§ WHAT IS BEING ASKED:
In the records below, begin at the line containing "Viewport: 687px width, 466px height." and end at the line containing "Task: Select the EDID sidebar item"; quote every line in that span exactly, including both boundary lines, and no others.

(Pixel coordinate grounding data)
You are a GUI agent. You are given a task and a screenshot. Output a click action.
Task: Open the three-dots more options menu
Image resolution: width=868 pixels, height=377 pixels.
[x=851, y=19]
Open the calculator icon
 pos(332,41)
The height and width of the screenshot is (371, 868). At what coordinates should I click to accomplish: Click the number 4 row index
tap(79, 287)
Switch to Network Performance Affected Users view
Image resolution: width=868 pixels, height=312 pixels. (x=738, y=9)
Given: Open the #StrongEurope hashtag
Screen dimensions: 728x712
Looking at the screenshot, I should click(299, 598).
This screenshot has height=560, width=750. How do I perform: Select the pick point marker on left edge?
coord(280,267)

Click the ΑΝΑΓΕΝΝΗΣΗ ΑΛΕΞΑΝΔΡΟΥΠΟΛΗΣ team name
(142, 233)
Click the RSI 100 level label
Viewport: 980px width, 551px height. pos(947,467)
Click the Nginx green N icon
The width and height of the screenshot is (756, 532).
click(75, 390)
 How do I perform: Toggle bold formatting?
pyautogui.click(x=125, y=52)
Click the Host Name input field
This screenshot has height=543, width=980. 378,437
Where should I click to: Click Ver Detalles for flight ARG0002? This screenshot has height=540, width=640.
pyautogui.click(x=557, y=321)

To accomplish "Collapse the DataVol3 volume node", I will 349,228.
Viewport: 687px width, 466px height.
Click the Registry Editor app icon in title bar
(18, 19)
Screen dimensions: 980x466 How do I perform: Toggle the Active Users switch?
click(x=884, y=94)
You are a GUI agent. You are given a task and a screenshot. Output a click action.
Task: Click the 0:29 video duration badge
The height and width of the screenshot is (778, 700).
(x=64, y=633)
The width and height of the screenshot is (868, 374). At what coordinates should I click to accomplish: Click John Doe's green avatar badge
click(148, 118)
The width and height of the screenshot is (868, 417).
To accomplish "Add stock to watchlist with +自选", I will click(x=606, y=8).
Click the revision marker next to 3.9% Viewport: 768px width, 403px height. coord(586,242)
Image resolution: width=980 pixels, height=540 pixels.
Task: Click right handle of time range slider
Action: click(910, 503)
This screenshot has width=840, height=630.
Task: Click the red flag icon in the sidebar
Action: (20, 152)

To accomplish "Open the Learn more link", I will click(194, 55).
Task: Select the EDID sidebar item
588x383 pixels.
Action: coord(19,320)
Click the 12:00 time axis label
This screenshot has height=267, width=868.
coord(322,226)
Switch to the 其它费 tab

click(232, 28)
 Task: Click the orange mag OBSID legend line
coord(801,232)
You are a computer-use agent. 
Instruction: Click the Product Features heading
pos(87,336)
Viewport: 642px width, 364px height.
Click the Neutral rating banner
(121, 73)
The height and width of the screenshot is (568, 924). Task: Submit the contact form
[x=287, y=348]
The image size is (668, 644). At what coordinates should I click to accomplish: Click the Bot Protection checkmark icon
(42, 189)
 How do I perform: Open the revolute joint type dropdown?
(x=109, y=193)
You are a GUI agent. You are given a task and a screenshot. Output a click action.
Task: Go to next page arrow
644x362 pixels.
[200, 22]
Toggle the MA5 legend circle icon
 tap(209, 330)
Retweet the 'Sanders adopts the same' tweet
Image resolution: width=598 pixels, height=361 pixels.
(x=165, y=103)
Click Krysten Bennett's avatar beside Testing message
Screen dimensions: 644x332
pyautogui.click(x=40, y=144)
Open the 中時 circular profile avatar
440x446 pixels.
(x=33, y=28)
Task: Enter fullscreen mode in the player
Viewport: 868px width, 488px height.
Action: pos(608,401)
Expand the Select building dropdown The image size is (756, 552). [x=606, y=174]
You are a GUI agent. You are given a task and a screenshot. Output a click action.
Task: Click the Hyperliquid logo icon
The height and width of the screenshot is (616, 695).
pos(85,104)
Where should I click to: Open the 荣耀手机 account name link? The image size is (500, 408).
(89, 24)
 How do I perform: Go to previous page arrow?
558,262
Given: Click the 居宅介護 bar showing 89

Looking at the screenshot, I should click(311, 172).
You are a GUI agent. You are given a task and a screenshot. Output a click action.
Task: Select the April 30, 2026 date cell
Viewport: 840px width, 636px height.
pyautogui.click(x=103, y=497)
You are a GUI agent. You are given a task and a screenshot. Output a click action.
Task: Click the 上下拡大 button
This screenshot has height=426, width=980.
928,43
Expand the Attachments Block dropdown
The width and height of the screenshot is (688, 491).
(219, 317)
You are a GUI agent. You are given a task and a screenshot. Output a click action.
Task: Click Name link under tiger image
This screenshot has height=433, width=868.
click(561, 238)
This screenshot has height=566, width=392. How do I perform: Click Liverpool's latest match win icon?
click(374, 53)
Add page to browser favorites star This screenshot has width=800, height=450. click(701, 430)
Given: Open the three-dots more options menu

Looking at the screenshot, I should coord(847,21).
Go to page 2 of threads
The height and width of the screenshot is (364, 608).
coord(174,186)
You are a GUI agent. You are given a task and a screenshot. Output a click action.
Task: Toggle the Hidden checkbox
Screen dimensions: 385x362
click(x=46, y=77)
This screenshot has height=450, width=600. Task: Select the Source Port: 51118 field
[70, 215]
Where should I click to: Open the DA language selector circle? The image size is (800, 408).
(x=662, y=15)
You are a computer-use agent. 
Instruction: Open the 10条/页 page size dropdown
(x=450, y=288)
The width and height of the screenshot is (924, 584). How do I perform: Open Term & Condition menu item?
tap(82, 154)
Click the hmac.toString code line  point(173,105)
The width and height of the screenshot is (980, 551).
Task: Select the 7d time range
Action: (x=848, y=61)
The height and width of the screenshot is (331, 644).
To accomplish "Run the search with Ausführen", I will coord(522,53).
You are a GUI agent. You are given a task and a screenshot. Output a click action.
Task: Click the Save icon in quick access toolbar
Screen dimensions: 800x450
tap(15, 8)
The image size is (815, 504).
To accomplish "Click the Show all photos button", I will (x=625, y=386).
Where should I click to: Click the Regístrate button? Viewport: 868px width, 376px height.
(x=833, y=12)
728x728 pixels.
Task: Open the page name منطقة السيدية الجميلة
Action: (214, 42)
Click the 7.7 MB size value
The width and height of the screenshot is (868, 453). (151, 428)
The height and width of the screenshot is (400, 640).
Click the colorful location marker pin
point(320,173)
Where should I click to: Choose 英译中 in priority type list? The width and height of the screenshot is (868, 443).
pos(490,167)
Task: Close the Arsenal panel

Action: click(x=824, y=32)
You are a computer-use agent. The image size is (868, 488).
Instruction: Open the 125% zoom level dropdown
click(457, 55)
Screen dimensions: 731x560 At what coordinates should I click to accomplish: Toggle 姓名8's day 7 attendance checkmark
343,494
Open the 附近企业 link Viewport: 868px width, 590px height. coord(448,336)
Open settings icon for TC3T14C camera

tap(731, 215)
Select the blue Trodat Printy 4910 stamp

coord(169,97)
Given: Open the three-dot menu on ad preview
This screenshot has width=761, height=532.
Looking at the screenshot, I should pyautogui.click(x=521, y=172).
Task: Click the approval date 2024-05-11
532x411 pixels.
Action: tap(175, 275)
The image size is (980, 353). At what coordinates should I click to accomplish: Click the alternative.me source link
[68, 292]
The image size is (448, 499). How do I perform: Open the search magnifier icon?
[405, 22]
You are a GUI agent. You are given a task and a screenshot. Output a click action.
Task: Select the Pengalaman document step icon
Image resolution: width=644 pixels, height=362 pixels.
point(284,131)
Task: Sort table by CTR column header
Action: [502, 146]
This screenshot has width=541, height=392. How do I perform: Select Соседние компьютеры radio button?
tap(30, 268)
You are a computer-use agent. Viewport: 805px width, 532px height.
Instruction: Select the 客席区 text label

§ TASK RESULT:
Viewport: 687px width, 466px height.
Click the Registry Editor app icon in title bar
(18, 19)
Screen dimensions: 980x466 How do I perform: Toggle the Active Users switch?
click(x=884, y=94)
You are a GUI agent. You are given a task and a screenshot. Output a click action.
Task: Click the 0:29 video duration badge
The height and width of the screenshot is (778, 700).
(x=64, y=633)
The width and height of the screenshot is (868, 374). At what coordinates should I click to accomplish: Click John Doe's green avatar badge
click(148, 118)
The width and height of the screenshot is (868, 417).
To accomplish "Add stock to watchlist with +自选", I will click(x=606, y=8).
Click the revision marker next to 3.9% Viewport: 768px width, 403px height. coord(586,242)
Image resolution: width=980 pixels, height=540 pixels.
Task: Click right handle of time range slider
Action: click(910, 503)
This screenshot has width=840, height=630.
Task: Click the red flag icon in the sidebar
Action: (20, 152)

To accomplish "Open the Learn more link", I will click(194, 55).
Task: Select the EDID sidebar item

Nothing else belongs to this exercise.